The Spanish group within GenoMEL in conjunction with the Sydney group reported a family with a 16 base pair exon 1ß germline insertion specifically altering p14ARF, but not p16(INK4a) [6] providing further evidence for the role of p14ARF

Subsequently splice site variants have been detected in this gene and the paper reporting this has been submitted for publication October 2004

The Consortium, has reported linkage to 1p22 in a collaboration with Dr Jeffrey Trent’s group, initially at the NIH and more recently at the Translational Genomics Research Institute, Phoenix, AZ. The key collaborator here was Liz Gillanders [7].

Work continues to identify this gene.

The first estimates of the penetrance of melanoma were reported by the Consortium in 2002 [8]. This study showed that CDKN2A mutation penetrance was 0.30 (95% confidence interval (CI) = 0.12 to 0.62) by age 50 years and 0.67 (95% CI = 0.31 to 0.96) by age 80 years.

The current analysis led by Tim Bishop is to estimate the risk of cancers other than melanoma in mutation carriers.

The third analysis led by Florence Demenais will look at penetrance by MC1R status.

It was expected from early studies that CDKN2A gene carriers would manifest the atypical mole syndrome phenotype but in fact this was not the case in English [10] and Australian families studied by GenoMEL. By collecting phenotypic data from families across the Consortium it is our aim to clarify the determinants of this important risk factor for melanoma within melanoma families.

1. Harland, M., et al.,
Mutation screening of the CDKN2A promoter in melanoma families.
Genes Chromosomes Cancer, 2000. 28(1): p. 45-57.

2. Pollock PM, et al.,
Mutation analysis of the CDKN2A promoter in Australian melanoma families.
Genes Chromosomes Cancer. 2001 32(1):p 89-94.

3. Liu, L., et al.,
Mutation of the CDKN2A5'UTR creates an aberrant initiation codon and predisposes to melanoma.
Nature Genetics, 1999. 21: p. 1-5.

4. Harland, M., et al.,
A deep intronic mutation in CDKN2A is associated with disease in a subset of melanoma pedigrees.
Hum Mol Genet, 2001. 10(23): p. 2679-86.

5. Randerson-Moor, J.A., et al.,
A germline deletion of p14(ARF) but not CDKN2A in a melanoma-neural system tumour syndrome family.
Hum Mol Genet, 2001. 10(1): p. 55-62.

6. Rizos, H., et al.,
A melanoma-associated germline mutation in exon 1beta inactivates p14ARF.
Oncogene, 2001. 20(39): p. 5543-7.

7. Gillanders, E., et al.,
Localization of a novel melanoma susceptibility locus to 1p22.
Am J Hum Genet, 2003. 73(2): p. 301-13.

8. Bishop, D.T., et al.,
Geographical variation in the penetrance of CDKN2A mutations for melanoma.
J Natl Cancer Inst, 2002. 94(12): p. 894-903.
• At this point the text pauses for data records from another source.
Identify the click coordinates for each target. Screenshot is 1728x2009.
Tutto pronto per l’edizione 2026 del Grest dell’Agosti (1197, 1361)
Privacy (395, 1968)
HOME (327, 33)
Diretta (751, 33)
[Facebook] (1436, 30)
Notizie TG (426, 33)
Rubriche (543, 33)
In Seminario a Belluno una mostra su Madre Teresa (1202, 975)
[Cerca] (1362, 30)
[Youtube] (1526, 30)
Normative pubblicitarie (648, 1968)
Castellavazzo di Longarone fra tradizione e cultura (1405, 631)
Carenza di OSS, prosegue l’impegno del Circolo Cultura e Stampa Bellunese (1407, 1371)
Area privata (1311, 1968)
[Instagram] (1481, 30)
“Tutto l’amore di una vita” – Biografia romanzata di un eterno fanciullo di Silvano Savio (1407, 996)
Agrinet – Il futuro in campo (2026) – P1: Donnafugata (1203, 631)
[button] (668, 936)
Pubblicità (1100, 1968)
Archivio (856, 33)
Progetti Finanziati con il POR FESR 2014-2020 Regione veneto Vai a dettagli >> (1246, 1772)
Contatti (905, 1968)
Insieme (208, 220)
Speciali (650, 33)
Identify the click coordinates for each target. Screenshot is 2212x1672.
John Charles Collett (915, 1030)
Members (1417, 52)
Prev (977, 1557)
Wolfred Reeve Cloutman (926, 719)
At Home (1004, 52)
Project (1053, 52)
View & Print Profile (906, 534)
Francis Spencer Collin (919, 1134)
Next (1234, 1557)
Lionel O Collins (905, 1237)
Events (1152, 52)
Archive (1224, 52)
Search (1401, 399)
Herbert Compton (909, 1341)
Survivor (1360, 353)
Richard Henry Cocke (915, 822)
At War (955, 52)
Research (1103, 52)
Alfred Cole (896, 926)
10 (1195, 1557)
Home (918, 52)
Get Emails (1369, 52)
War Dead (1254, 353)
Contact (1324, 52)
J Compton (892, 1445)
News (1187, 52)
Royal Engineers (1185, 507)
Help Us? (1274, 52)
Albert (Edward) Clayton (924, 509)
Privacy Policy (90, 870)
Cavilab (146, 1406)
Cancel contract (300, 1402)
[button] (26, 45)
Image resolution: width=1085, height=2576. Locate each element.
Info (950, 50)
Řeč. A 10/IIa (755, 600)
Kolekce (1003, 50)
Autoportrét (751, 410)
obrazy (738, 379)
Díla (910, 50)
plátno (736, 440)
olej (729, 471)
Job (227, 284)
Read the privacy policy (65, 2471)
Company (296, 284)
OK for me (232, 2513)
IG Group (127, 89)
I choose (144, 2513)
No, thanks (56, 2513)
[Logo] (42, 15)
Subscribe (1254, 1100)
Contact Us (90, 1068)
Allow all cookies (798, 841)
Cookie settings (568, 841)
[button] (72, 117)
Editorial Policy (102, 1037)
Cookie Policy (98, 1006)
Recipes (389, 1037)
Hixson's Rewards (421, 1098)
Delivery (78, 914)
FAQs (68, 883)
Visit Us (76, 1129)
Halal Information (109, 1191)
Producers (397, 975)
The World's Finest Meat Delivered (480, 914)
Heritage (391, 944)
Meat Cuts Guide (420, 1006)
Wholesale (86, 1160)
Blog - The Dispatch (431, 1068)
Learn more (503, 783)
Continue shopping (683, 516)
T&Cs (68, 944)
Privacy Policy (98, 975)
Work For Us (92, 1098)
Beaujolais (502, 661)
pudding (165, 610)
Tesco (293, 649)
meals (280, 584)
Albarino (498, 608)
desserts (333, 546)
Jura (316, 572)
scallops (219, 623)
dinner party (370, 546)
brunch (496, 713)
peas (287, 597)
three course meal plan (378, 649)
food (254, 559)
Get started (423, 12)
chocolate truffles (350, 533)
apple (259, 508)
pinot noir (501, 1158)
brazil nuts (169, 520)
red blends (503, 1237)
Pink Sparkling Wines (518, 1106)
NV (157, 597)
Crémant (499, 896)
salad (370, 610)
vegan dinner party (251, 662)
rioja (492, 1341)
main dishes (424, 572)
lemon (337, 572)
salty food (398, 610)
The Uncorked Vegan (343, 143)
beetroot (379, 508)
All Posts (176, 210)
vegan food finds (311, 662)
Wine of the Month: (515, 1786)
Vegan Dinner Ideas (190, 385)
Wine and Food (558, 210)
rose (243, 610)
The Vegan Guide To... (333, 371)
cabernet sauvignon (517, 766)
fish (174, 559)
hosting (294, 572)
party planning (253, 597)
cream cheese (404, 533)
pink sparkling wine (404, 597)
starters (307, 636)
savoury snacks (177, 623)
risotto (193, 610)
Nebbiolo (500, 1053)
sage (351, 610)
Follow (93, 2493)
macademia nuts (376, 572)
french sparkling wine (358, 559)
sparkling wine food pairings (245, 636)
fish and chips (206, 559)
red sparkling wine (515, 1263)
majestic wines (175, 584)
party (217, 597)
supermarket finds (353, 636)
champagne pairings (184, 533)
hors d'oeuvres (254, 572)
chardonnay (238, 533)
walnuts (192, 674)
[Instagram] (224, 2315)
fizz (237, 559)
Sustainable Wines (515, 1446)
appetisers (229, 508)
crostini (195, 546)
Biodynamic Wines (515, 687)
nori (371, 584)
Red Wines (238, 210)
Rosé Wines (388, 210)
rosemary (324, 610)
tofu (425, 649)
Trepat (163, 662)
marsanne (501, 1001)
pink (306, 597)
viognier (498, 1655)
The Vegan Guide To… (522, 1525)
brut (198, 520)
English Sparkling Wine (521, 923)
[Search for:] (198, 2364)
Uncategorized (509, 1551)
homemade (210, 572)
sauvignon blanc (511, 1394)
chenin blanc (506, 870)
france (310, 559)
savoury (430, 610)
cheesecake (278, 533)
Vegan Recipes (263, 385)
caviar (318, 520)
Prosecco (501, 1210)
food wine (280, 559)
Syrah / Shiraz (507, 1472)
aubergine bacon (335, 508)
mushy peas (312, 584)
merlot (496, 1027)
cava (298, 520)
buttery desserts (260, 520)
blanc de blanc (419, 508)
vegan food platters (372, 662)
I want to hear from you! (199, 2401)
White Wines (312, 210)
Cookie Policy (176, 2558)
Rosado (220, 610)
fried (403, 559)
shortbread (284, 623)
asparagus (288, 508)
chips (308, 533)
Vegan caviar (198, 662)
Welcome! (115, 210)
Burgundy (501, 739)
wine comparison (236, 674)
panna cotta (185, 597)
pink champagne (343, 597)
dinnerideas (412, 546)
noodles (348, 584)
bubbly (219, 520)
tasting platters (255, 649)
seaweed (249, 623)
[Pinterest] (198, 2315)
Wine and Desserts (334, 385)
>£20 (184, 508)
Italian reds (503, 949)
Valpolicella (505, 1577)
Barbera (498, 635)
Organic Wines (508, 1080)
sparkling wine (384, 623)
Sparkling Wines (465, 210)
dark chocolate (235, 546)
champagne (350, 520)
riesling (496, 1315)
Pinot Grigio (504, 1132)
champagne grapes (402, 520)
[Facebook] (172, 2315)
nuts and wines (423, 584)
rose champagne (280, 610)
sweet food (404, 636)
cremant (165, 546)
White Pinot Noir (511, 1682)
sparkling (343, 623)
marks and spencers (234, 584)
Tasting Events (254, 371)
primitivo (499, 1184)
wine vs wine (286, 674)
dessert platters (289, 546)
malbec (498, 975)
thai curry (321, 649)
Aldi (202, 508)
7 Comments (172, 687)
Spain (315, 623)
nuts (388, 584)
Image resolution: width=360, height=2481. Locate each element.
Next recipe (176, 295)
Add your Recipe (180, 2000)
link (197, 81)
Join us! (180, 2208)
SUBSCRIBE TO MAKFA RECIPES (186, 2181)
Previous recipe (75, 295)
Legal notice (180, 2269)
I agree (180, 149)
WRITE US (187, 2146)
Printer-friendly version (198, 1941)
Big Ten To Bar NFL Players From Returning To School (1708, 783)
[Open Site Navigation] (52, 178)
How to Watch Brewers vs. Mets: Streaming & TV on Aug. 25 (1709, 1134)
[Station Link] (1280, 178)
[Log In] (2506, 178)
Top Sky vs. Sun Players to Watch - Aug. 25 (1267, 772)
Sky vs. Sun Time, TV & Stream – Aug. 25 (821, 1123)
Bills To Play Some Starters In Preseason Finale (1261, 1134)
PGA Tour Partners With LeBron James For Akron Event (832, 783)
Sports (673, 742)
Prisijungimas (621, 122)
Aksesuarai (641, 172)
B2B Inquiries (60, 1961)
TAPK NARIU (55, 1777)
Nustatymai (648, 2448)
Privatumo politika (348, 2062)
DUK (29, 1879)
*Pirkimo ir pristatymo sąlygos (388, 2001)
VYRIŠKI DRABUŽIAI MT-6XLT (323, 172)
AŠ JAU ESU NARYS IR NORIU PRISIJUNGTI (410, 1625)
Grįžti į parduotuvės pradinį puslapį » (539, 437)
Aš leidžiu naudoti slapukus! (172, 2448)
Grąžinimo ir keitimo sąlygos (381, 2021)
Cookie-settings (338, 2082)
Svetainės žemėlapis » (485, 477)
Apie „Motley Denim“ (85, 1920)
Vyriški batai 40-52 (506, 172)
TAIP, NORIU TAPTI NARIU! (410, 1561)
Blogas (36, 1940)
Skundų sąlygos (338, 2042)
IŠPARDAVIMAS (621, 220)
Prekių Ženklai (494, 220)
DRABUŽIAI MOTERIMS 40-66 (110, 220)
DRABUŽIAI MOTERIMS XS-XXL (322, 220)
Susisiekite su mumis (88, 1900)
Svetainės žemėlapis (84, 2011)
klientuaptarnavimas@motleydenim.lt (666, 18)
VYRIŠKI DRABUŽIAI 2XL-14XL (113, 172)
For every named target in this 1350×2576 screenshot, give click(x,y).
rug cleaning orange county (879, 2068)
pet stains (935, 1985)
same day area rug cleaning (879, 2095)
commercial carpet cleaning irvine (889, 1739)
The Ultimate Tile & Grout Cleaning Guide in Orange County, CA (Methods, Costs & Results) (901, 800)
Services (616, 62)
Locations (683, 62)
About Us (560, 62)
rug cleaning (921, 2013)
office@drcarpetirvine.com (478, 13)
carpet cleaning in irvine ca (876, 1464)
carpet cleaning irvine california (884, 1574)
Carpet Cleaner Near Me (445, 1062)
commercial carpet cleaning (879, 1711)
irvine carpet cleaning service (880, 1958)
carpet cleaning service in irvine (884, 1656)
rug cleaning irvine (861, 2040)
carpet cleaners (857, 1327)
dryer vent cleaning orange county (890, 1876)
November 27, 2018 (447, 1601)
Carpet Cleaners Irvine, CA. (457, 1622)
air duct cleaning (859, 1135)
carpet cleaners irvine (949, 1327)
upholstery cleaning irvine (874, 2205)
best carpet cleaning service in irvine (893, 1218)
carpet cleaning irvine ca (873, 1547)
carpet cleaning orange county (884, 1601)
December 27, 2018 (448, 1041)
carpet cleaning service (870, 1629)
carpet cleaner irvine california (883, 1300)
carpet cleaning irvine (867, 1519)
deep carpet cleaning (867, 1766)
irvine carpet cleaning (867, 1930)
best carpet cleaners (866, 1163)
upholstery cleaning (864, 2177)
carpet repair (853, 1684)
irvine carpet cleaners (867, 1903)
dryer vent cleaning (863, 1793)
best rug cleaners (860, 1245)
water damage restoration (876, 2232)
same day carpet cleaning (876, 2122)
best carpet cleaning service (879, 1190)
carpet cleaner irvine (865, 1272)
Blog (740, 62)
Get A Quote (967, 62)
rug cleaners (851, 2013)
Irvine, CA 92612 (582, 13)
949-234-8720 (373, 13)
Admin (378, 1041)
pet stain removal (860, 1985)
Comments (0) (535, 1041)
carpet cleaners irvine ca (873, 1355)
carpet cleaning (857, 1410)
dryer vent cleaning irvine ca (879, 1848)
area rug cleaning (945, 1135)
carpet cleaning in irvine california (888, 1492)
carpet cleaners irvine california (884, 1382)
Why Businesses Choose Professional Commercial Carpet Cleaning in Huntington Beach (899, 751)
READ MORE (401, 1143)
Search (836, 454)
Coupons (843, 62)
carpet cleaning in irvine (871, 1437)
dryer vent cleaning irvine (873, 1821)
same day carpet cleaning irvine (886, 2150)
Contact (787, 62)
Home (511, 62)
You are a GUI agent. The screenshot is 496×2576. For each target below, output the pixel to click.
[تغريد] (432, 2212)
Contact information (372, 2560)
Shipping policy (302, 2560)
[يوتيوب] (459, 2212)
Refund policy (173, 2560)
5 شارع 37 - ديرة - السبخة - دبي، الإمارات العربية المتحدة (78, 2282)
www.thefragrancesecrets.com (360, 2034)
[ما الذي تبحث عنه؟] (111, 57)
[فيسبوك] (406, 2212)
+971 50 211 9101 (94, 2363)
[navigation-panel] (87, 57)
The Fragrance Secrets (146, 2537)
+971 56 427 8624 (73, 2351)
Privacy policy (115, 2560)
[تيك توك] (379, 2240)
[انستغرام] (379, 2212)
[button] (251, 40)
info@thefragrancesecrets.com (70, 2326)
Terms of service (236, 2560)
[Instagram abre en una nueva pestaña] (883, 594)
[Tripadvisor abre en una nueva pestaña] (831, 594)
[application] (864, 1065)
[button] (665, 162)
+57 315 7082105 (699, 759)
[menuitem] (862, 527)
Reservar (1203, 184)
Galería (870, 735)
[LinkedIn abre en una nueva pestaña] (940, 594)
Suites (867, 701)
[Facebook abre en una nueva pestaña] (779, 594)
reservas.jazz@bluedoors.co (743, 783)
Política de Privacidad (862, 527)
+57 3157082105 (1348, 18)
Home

9. Wachsmuth, R.C., et al.,
Heritability and gene-environment interactions for melanocytic nevus density examined in a U.K. adolescent twin study.
J Invest Dermatol, 2001. 117(2): p. 348-52.

10. Newton Bishop, J., et al.,
Genotype/phenotype and penetrance studies in melanoma families with germline CDKN2A mutations.
J Invest Dermatol, 2000. 114: p. 28-33.